Finite Element Analysis of Membrane Cable Reinforced Structures at Large Deformations

M. Stanuszek and J. Orkisz

Cracow University of Technology, Poland

Full Bibliographic Reference for this paper
M. Stanuszek, J. Orkisz, "Finite Element Analysis of Membrane Cable Reinforced Structures at Large Deformations", in B.H.V. Topping, M. Papadrakakis, (Editors), "Advances in Non-Linear Finite Element Methods", Civil-Comp Press, Edinburgh, UK, pp 67-76, 1994. doi:10.4203/ccp.24.2.6
Abstract
In the paper we return to the problem of large deformations of membrane cable reinforced structures of arbitrary shape. The membrane theory of large deformations of hyperelastic bodies in total Lagrangian formulation is used. Initial, actual and working configurations of cables and membranes are distinguished.

In the Finite Element Method [FEM] the families of higher order membrane and compatible cable elements are applied. The basic equations for the higher order cable and membrane elements, by means of the natural approach and subelement technique were derived in [1]. Based on them special numerical algorithms are built and examined here. Numerical results are obtained by means of an iterative Newton-Raphson technique incorporating a specially developed FORTRAN computer code NAMS (Nonlinear Analysis of Membrane Shells). Due to a variety of numerical difficulties caused mainly by significant geometrical (large displacement) and physical (hyperelasticity) nonlinearities, as well as by possible stability loss, presence of nonconservative loadings, and very small membrane stiffness in the load direction, a special attention is paid to the effectivenes of numerical analysis (convergence, error analysis), collaboration of membrane and cables and analysis of folded zones.

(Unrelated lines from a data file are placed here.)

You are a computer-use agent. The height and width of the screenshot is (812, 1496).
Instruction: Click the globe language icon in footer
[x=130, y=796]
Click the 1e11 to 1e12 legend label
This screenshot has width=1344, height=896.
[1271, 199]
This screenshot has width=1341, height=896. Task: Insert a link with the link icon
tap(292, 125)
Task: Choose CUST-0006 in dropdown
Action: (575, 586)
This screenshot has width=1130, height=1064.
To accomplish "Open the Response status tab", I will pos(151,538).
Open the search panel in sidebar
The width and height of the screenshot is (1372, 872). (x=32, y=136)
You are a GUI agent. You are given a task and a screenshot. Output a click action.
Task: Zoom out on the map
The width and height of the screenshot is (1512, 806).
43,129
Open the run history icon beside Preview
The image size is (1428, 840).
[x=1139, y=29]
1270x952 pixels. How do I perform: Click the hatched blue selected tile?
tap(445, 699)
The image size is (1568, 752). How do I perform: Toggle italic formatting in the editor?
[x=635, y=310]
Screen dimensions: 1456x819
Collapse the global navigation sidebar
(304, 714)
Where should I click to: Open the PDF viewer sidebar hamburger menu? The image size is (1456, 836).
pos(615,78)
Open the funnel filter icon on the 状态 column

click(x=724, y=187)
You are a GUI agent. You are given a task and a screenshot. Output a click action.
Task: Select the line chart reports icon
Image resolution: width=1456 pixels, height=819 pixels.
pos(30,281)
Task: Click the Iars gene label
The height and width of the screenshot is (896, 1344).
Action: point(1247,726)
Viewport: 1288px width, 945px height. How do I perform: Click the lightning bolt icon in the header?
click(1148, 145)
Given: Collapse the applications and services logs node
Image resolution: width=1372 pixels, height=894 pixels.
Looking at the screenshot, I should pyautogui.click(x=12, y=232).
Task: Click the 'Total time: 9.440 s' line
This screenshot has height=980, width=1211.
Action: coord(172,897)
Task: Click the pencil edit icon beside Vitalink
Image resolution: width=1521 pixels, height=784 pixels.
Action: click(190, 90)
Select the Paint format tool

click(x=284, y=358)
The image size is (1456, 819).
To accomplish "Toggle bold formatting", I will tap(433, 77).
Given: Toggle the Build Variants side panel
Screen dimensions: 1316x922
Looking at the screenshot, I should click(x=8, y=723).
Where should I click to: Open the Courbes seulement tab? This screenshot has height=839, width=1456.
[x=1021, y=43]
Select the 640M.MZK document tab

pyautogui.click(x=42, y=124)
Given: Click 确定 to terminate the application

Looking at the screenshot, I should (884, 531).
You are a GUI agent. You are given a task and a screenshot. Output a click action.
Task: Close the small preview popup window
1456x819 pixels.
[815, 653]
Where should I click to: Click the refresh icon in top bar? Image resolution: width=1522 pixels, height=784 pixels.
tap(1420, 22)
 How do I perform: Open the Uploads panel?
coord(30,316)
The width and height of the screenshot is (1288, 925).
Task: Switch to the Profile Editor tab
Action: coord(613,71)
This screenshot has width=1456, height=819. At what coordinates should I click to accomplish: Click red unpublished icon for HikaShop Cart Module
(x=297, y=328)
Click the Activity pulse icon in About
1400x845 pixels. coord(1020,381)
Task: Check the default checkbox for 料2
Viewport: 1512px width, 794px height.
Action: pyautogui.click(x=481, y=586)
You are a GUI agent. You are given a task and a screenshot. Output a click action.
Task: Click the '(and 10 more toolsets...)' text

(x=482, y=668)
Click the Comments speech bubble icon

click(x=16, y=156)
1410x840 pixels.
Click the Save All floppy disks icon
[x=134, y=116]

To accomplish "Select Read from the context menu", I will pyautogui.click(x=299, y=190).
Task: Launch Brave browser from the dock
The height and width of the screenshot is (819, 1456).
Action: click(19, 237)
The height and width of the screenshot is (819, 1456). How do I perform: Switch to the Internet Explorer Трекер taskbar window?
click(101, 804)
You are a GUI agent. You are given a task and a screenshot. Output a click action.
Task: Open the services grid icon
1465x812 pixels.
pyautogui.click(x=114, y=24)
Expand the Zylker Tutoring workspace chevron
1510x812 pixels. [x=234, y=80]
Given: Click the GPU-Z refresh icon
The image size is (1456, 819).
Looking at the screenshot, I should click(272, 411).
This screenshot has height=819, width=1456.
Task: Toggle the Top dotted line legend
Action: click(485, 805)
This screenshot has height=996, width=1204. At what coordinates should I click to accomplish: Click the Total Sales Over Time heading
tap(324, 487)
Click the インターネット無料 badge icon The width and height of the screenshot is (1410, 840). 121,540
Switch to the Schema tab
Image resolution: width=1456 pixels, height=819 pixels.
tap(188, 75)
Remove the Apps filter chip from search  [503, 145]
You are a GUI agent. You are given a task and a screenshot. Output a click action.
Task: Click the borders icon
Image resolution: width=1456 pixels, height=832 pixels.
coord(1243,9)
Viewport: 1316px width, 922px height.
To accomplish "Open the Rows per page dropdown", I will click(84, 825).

Detailed calculations are carried out for a variety of membranes and cable reinforced membrane structures of various shape, including examples of folded zones. Numerical results are compared with those obtained by means of the Finite Difference Method [FDM] at arbitrary irregular grids. Moreover in some cases (for folds) experiments are carried out, and results compared with numerical ones.